It is Mother’s Day and I’ve been very blessed with a son who not only took me to lunch but to an art gallery then dinner! Can you imagine doing all that for your mom? I know. But it isn’t all bliss on the parenting front. In fact, being a mother means your worst self will be scrutinized and commented on for as long as you are alive. Your children, in all their innocent and not so innocent honesty, will bring you face to face with your shortcomings like no one else.
Recently my son said he felt like I didn’t teach him enough tasks and that I was annoyingly positive. Well, there you are. But as I ruminated on my failings at 3 am, I thought of my own mother and her imperfections and how they now endear me to her even more. Where once I was a critical 20 something I am not a not-so-smug 40 something who can, with empathy and love, look back on some of situations I was in with my mom and hold them close as cherished memories instead of damning her for being, well, human. To that end, I wrote a poem about a time when, in today’s politically correct world, my mom would have been seen as lax or worse, negligent. But I see it very differently. I my son will too some day.
It is the imperfections of my mother
I hold dearest—
The time for instance when turning off of
West 16th near UBC in her red Beetle the
door beside me swung open and since it was the seventies
I wasn’t wearing a seatbelt
and I went with the door, grasping the handle to
avoid the road rushing below me.
I looked back at my mother who
while still turning with her left hand lunged across to snatch my
flimsy t-shirt with her right and pulled me back into the car.

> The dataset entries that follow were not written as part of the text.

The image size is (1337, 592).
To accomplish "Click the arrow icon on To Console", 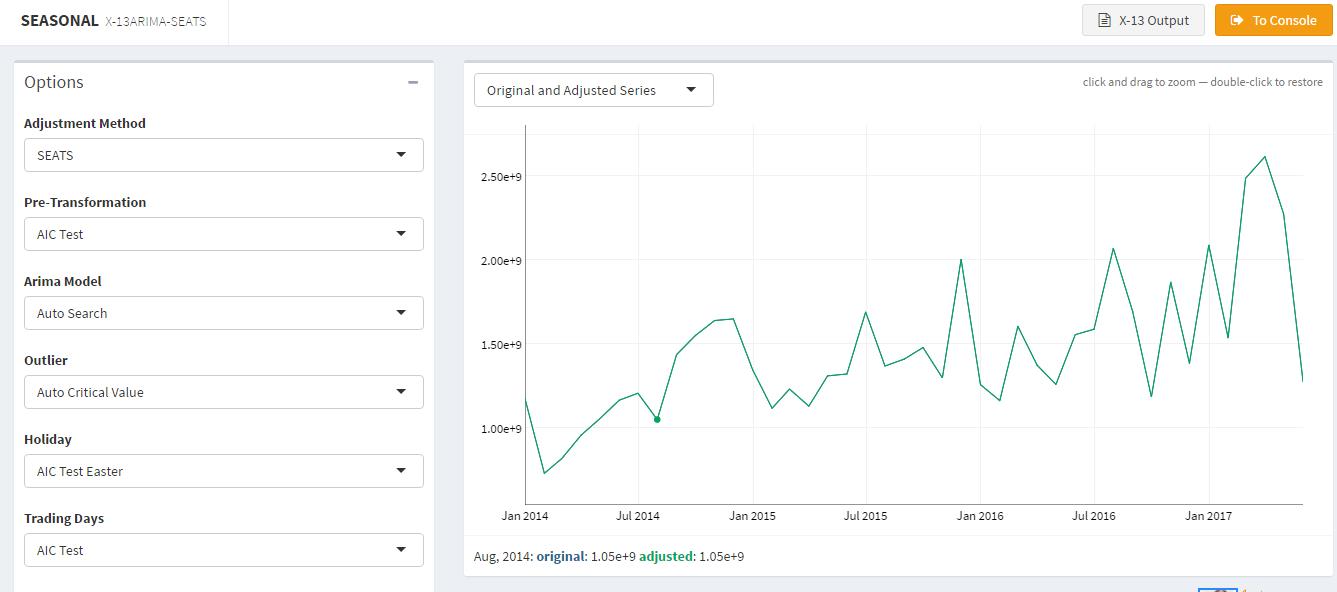I will pos(1237,20).
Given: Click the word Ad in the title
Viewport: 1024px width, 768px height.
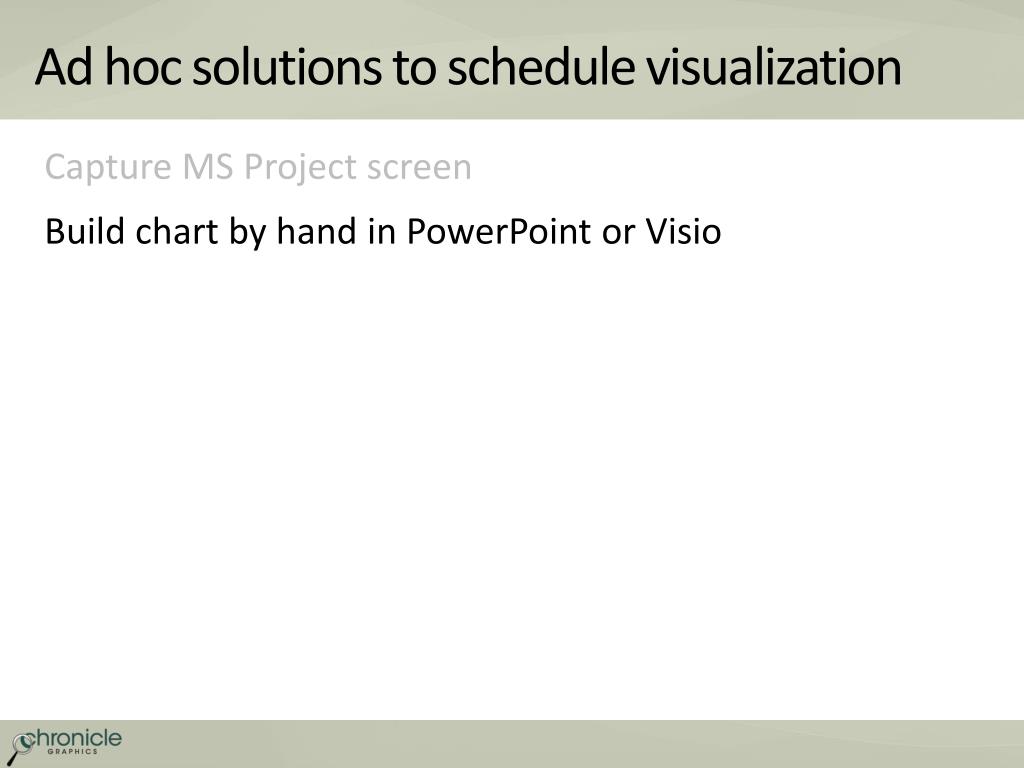Looking at the screenshot, I should pyautogui.click(x=63, y=66).
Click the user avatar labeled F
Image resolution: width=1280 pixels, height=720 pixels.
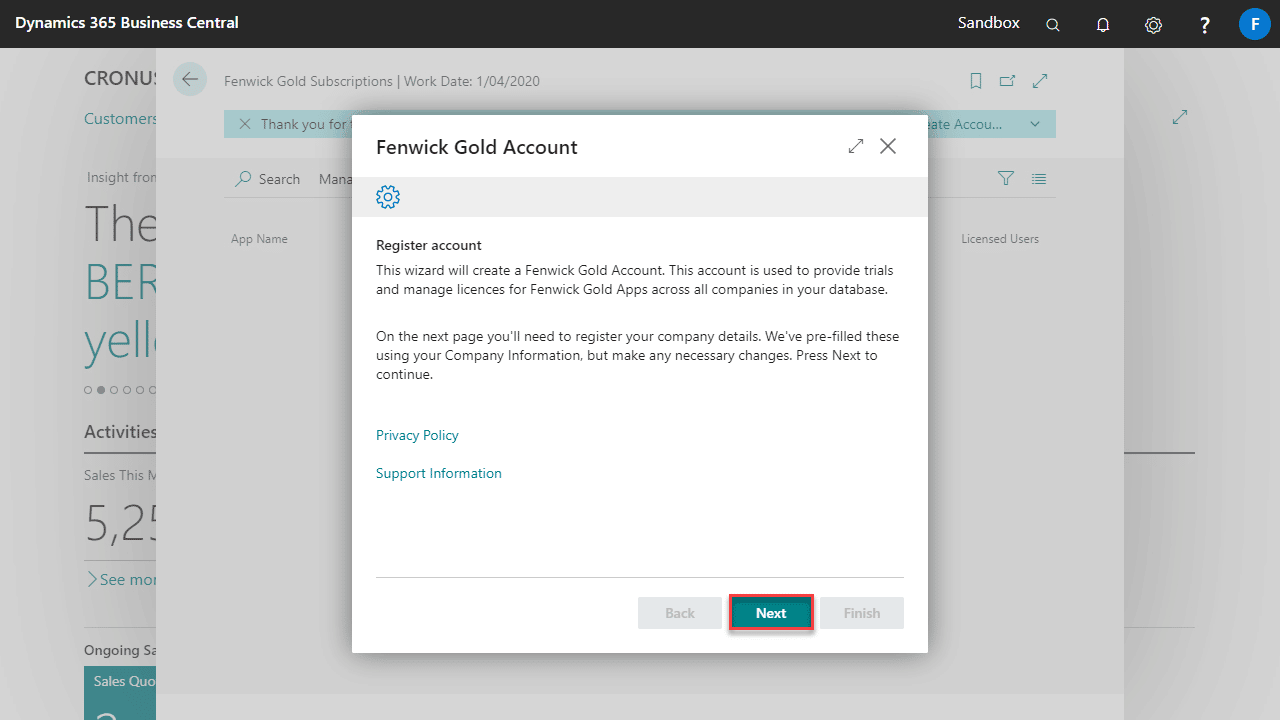click(1254, 24)
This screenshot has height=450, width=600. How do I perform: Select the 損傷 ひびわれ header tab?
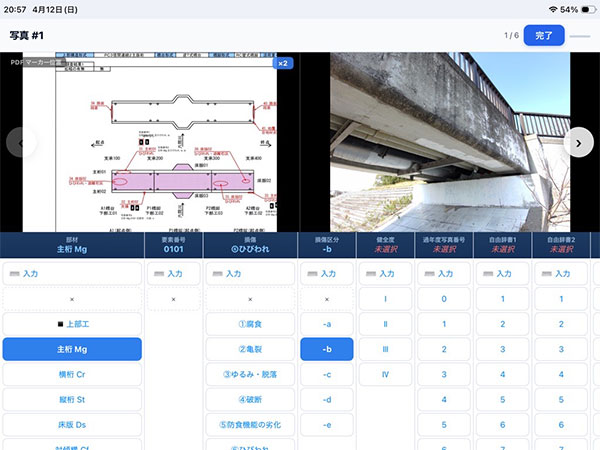251,245
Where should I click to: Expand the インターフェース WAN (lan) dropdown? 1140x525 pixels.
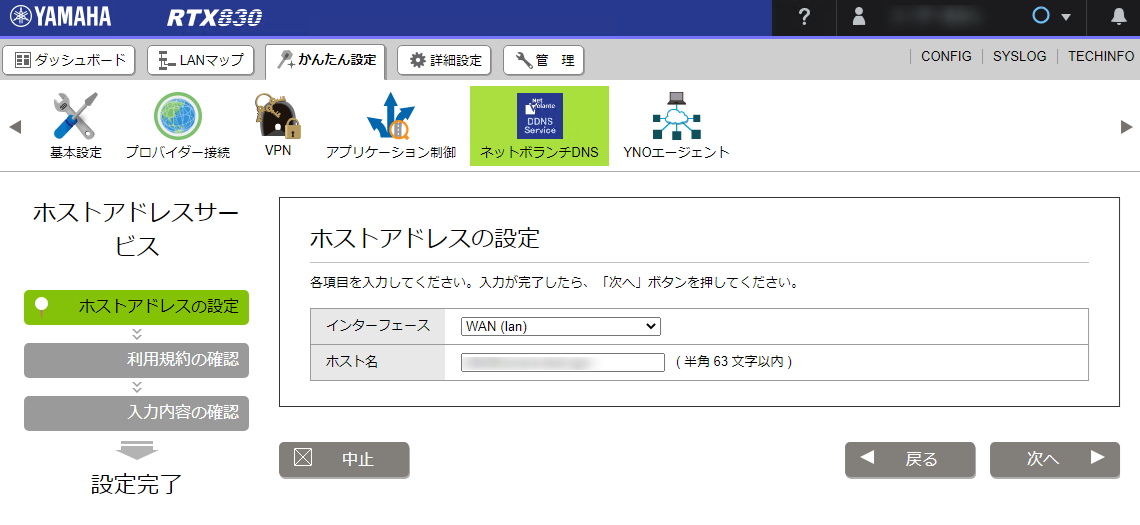click(x=560, y=326)
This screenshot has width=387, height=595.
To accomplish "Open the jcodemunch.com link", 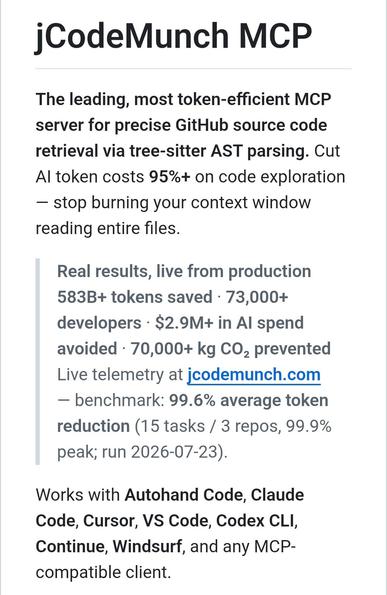I will 254,375.
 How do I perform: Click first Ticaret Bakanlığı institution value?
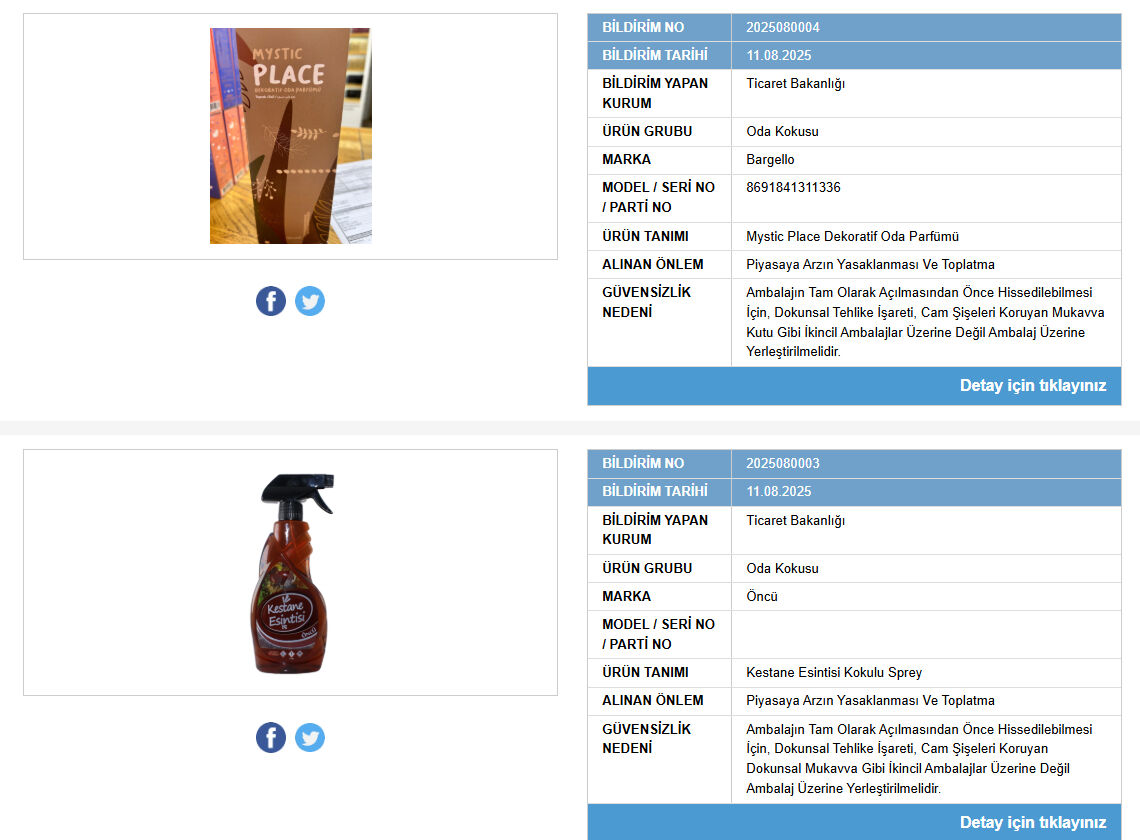(x=795, y=84)
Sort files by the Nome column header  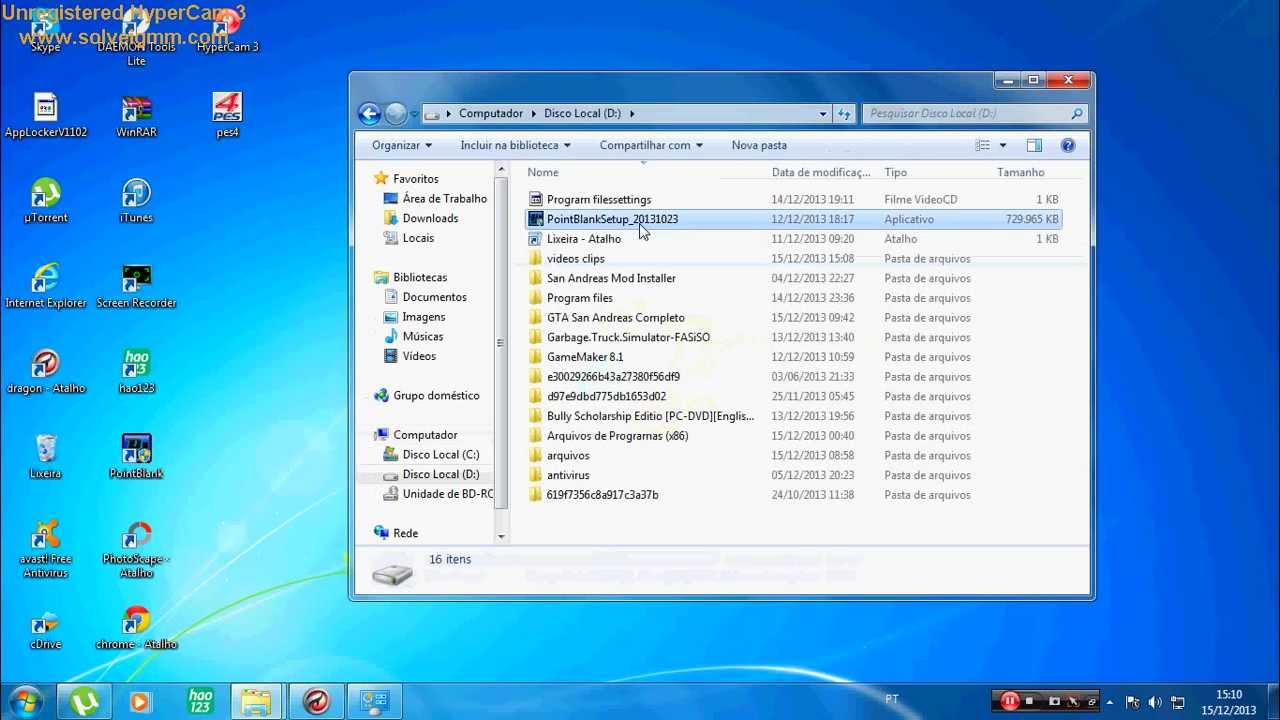543,173

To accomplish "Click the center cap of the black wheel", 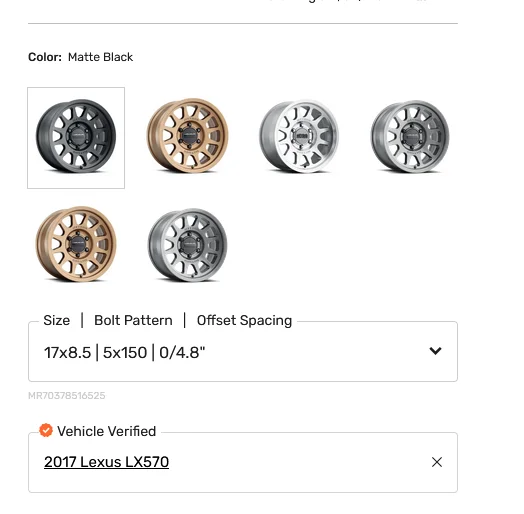I will (x=78, y=136).
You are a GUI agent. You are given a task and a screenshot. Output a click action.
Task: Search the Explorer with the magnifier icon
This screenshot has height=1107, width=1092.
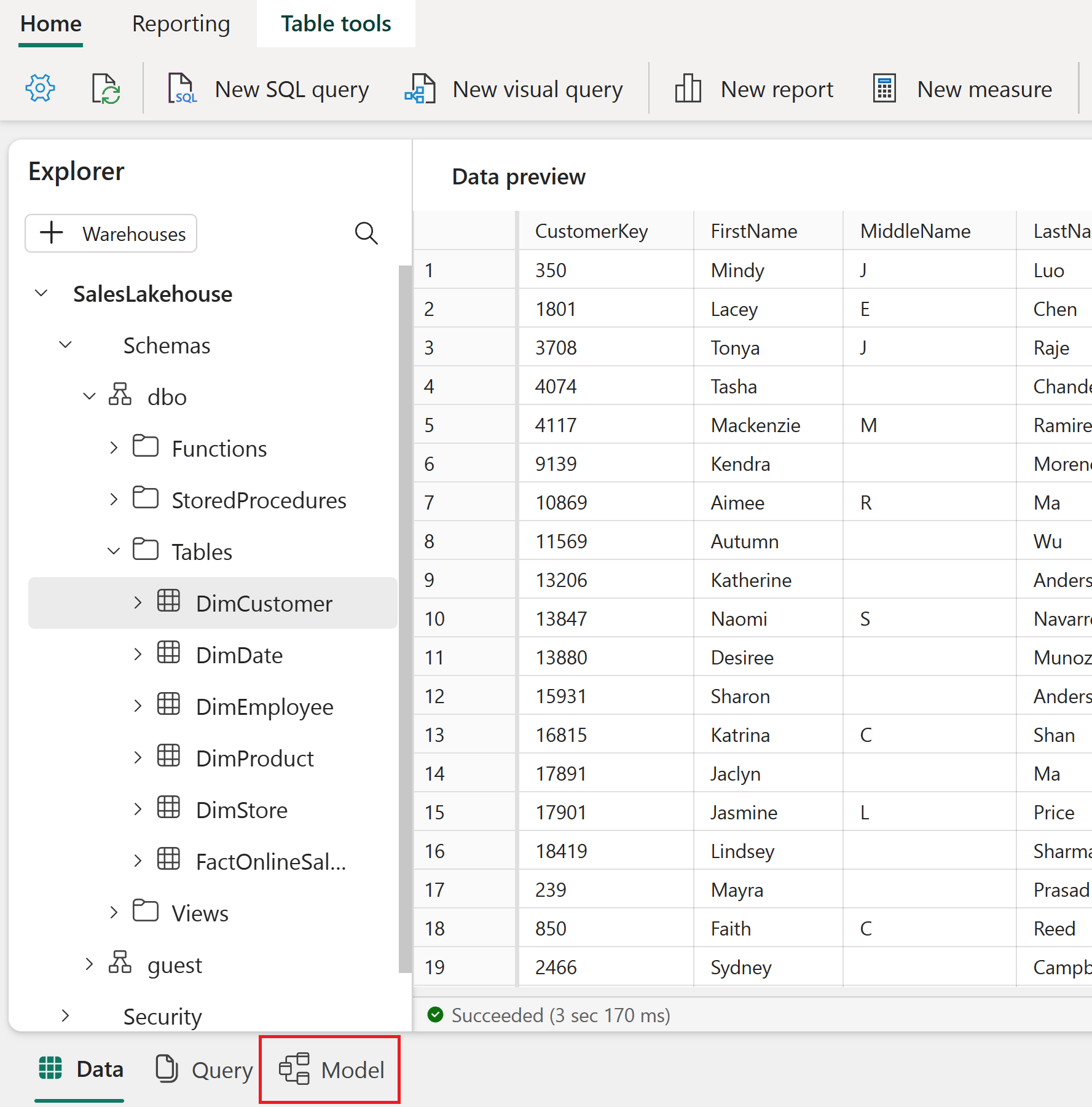pyautogui.click(x=366, y=234)
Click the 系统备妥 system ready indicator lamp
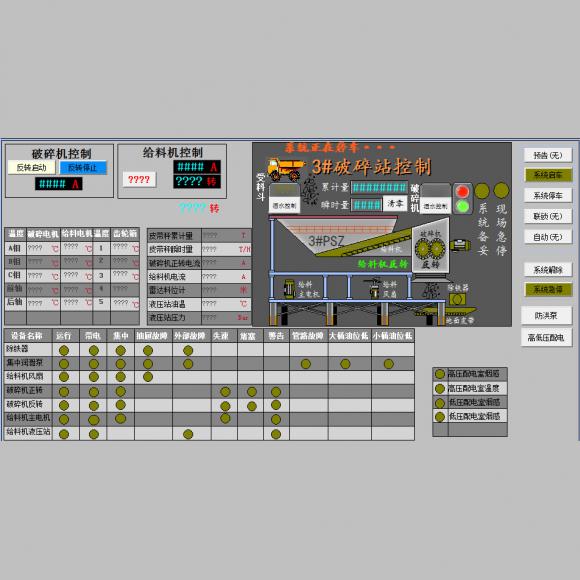Viewport: 580px width, 580px height. click(x=482, y=191)
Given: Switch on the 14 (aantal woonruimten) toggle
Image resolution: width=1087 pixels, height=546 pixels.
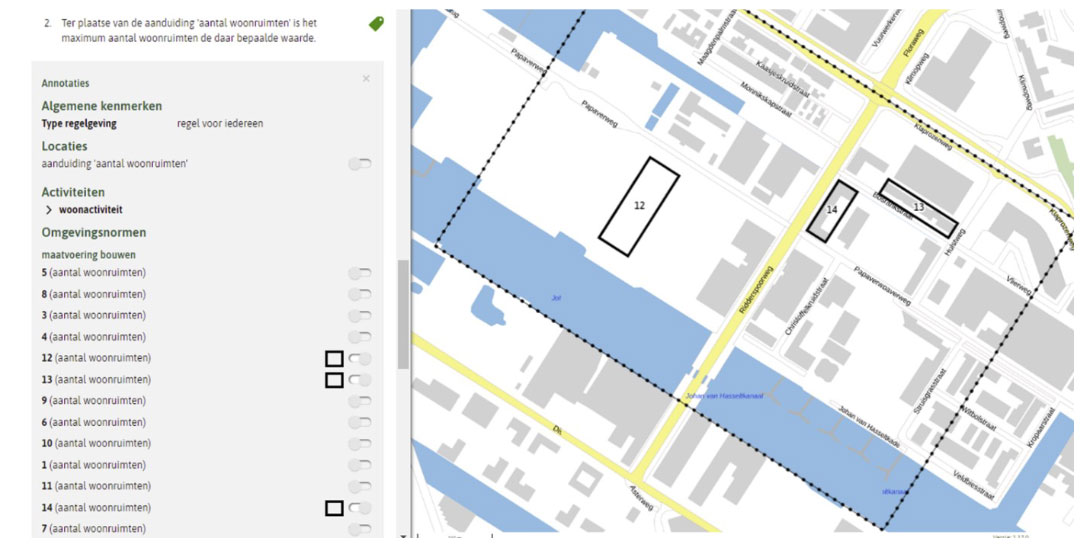Looking at the screenshot, I should coord(360,508).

It was a one shot deal but she managed it. The door banged shut as
she completed the sharp turn and we kept on driving as though
I hadn’t just about fell out of the car and onto the road.
A block later a small eruption of laughter burst
From my mother. It made me clap my hands together
In gleeful loopy agreement of what I wasn’t sure but
The sun was streaming through oak leaves as we drove
Creating a beautiful pattern on my mother and I kicked my legs
Out from the edge of the sticky car seat to the radio played
Hot town, summer in the city
Back of my neck getting dirty and gritty
Been down, isn’t it a pity
Doesn’t seem to be a shadow in the city
I could say my mother was negligent
I could get maudlin, drink myself silly
Recount her imperfections that had caused
My life to zig zag like a silverfish on the run
But then I remember how she didn’t pull over
And fuss and fawn and make a big deal of
My near death fall and how years later this
Would give me courage when real death
And real heartbreak would pull me pull me down
And I would swim up to the surface, clapping my hands
Ecstatic for life’s small moments of survival.
*Song lyric from Summer in the City by Lovin Spoonful, 1966.